▶ Problem 1
In the article about the Toronto film festival, repeat the passage starting with "In 2020, the" and going on through "the COVID-19 pandemic.", swapping "TIFF" for "the festival".
▶ Problem 2
Translate this sentence from the article about the Toronto film festival into Spanish: "Bailey discussed how TIFF needed to revive a sense of community in order for people to want to come back and enjoy gathering in large groups after the COVID-19 pandemic."

▶ Source text
--------------------

Movie fans were eager to gather for the Toronto International Film Festival after several pandemic lockdowns, according to CEO Cameron Bailey.
“People just wanted to gather in Toronto. We had so many lockdowns and openings and then further lockdowns and I think the fact that we were inviting people to come together in large numbers, for those who were ready for it, they flocked to it,” Bailey said on Jan. 25.
Canadian journalist Paul Wells sat down with Bailey for a podcast taping at the Munk School of Global Affairs at the University of Toronto. The two reminisced on their university days together at the University of Western Ontario and discussed what’s like running a prestigious film festival in a post-pandemic world, in which streaming has disrupted the way people experience stories.
In 2020, the film festival had taken place in a vastly different format during the heart of the pandemic. with most showings taking place online.
Bailey discussed how TIFF needed to revive a sense of community in order for people to want to come back and enjoy gathering in large groups after the COVID-19 pandemic.
“It was a festival that had to be defined by whether people would come back. And by people I mean, our audience, first of all, because many people had gotten used to doing other things,” Bailey said.

--------------------

▶ Extracted records
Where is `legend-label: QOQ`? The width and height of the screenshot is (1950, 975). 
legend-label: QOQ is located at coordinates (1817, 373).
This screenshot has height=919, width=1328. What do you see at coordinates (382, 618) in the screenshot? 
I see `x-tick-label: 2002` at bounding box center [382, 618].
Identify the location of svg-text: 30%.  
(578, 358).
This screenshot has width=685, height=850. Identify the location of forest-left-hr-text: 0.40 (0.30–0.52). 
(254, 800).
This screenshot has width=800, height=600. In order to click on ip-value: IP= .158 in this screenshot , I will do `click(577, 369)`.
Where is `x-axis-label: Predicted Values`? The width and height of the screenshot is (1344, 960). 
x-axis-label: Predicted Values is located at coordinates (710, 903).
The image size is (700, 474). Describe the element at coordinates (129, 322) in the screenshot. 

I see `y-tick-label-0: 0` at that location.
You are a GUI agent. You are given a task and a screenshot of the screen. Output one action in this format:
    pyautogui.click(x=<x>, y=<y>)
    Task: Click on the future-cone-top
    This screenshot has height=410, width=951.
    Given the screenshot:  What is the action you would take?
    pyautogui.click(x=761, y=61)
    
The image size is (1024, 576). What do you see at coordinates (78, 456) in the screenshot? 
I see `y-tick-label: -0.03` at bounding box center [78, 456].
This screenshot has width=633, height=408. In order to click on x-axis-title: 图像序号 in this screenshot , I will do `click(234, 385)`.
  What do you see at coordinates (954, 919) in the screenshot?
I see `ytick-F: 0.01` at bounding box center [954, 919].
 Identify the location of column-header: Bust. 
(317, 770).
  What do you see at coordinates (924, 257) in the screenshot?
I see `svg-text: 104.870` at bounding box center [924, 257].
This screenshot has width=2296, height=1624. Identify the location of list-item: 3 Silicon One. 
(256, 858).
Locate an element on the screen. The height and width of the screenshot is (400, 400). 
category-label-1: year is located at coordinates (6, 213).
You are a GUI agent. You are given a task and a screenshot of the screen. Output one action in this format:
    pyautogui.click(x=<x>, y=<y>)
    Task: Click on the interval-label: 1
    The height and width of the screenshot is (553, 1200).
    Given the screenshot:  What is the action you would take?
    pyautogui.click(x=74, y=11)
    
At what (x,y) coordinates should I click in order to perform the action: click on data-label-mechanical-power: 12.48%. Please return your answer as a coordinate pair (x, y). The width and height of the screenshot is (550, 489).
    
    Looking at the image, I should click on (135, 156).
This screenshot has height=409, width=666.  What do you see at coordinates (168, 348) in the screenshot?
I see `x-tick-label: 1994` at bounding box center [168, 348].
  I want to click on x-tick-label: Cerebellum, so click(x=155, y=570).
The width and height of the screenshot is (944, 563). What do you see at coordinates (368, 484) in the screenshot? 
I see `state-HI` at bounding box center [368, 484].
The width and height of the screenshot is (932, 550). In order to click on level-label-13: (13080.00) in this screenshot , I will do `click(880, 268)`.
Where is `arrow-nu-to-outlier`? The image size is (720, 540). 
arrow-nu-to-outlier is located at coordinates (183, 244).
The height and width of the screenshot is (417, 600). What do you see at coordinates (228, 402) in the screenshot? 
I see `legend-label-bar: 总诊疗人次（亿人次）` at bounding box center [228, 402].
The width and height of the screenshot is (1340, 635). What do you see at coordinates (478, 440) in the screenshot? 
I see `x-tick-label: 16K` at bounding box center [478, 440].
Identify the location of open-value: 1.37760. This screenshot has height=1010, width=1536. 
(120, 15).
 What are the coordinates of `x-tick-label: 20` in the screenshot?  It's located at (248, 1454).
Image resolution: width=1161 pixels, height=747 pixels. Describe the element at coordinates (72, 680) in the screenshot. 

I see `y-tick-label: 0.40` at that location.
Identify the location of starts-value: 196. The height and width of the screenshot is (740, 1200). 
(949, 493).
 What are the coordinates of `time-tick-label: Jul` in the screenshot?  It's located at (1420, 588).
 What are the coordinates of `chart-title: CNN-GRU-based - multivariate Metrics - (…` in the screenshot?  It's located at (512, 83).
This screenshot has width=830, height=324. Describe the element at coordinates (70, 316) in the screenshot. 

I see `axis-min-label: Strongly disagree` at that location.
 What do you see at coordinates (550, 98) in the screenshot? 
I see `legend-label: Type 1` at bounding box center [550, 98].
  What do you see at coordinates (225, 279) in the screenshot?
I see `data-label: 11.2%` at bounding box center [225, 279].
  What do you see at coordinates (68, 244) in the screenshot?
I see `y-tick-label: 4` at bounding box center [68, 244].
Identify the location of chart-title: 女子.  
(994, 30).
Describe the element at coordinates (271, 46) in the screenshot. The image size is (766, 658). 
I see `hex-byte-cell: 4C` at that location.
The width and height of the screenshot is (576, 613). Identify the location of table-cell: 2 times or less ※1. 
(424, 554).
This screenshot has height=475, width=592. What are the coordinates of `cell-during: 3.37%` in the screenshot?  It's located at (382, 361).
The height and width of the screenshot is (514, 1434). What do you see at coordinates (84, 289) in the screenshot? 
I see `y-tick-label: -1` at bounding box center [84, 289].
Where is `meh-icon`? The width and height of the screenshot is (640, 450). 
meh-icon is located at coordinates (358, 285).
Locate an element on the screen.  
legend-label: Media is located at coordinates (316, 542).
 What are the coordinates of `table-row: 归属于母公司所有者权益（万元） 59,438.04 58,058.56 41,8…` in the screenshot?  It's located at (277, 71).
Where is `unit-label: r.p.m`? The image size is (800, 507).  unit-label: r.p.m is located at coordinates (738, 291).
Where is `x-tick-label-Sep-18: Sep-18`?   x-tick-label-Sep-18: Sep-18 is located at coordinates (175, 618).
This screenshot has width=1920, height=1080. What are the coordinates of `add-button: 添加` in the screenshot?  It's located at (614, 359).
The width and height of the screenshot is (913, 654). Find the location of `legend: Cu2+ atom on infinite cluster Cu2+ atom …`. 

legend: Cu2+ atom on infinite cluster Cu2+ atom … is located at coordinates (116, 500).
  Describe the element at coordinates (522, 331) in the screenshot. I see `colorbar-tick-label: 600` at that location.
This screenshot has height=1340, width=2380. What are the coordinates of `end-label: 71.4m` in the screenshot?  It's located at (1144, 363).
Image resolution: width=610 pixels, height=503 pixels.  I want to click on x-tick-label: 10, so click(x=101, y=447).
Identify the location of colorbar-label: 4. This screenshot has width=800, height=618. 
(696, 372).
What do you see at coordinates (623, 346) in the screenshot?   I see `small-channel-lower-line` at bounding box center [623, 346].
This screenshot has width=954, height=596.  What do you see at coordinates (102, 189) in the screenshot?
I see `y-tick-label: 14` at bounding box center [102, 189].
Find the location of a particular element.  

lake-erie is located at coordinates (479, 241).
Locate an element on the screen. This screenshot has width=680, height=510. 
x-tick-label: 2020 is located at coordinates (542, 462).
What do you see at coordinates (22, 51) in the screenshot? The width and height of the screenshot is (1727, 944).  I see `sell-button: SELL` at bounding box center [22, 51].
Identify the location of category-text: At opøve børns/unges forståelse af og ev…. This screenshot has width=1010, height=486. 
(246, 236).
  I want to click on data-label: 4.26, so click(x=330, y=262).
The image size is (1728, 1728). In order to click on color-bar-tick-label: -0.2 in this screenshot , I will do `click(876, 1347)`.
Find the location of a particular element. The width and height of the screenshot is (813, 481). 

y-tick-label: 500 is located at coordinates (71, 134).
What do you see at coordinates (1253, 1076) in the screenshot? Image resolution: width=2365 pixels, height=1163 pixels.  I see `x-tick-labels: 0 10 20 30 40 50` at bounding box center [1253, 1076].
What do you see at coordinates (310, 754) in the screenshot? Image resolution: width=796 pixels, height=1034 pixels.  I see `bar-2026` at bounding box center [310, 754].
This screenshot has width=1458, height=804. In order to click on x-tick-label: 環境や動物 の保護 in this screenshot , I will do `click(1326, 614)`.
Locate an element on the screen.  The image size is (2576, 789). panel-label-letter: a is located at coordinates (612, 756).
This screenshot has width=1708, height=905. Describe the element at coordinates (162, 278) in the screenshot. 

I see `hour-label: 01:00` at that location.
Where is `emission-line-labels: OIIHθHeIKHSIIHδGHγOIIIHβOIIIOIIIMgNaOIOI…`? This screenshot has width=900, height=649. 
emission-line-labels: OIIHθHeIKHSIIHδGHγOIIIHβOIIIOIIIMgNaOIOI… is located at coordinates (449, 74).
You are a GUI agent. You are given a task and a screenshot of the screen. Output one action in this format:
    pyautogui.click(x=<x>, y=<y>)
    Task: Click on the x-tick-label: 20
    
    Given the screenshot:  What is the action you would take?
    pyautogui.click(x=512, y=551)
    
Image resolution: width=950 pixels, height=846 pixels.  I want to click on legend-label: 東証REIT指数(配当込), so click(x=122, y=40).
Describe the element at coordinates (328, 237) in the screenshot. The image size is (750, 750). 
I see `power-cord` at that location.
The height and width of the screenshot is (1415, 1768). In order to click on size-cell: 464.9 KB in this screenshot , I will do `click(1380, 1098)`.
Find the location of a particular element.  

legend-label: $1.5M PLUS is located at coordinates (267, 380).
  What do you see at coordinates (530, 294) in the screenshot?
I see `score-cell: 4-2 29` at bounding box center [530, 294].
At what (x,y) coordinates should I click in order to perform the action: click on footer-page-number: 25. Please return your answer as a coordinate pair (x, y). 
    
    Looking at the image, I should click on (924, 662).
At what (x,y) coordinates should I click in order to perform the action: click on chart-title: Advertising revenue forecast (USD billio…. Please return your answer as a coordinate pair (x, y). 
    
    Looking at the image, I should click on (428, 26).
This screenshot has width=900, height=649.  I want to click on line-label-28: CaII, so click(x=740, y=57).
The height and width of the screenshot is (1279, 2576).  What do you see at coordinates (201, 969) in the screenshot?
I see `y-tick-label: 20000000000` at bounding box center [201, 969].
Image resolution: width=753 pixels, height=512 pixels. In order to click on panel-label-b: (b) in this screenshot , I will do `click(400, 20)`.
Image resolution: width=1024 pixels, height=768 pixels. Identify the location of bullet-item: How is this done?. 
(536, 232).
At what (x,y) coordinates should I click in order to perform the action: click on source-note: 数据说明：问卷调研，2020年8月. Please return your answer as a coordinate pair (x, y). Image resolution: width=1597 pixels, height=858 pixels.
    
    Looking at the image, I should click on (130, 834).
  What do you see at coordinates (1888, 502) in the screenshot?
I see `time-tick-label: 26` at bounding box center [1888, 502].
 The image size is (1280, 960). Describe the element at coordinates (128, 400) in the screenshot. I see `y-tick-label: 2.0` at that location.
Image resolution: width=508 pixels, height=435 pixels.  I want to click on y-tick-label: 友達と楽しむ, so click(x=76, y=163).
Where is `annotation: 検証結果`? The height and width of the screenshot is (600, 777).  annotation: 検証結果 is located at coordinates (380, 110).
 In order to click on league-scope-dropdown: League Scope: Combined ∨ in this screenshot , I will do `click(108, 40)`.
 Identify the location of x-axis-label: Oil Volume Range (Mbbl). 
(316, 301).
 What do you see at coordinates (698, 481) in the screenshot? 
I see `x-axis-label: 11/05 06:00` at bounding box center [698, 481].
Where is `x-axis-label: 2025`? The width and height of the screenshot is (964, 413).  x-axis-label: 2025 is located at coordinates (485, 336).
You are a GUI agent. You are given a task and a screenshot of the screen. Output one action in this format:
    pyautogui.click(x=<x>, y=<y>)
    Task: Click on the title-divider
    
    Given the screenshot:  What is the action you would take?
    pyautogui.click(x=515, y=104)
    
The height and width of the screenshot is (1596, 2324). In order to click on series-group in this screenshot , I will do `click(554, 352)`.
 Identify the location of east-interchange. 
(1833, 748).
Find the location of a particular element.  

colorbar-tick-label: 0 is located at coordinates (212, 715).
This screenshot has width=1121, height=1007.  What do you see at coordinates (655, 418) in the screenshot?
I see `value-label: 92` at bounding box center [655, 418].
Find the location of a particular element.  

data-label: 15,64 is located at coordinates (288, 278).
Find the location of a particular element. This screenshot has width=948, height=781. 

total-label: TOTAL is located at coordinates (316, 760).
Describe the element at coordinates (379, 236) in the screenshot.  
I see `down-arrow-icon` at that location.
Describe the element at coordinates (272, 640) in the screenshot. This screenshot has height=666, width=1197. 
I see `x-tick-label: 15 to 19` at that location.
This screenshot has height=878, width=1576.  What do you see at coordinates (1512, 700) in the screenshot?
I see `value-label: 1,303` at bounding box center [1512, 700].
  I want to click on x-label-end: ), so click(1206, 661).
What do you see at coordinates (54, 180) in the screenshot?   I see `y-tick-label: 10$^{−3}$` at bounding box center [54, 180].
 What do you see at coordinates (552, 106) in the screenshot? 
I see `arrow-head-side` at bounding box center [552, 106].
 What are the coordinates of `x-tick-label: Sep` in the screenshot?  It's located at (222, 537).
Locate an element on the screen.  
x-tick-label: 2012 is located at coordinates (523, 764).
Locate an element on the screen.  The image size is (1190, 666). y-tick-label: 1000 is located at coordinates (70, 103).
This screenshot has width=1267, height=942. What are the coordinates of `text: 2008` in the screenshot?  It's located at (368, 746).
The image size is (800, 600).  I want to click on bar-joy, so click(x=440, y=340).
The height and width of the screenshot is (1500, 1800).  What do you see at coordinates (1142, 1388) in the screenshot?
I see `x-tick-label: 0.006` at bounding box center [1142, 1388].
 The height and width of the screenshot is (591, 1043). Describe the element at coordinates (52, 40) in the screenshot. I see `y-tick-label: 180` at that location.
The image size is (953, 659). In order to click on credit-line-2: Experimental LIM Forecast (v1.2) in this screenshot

--------------------

▶ Answer 1
In 2020, the film festival had taken place in a vastly different format during the heart of the pandemic. with most showings taking place online.
Bailey discussed how the festival needed to revive a sense of community in order for people to want to come back and enjoy gathering in large groups after the COVID-19 pandemic.

▶ Answer 2
Bailey habló de cómo el TIFF necesitaba revivir un sentido de comunidad para que la gente quisiera volver y disfrutara reuniéndose en grandes grupos después de la pandemia de COVID-19.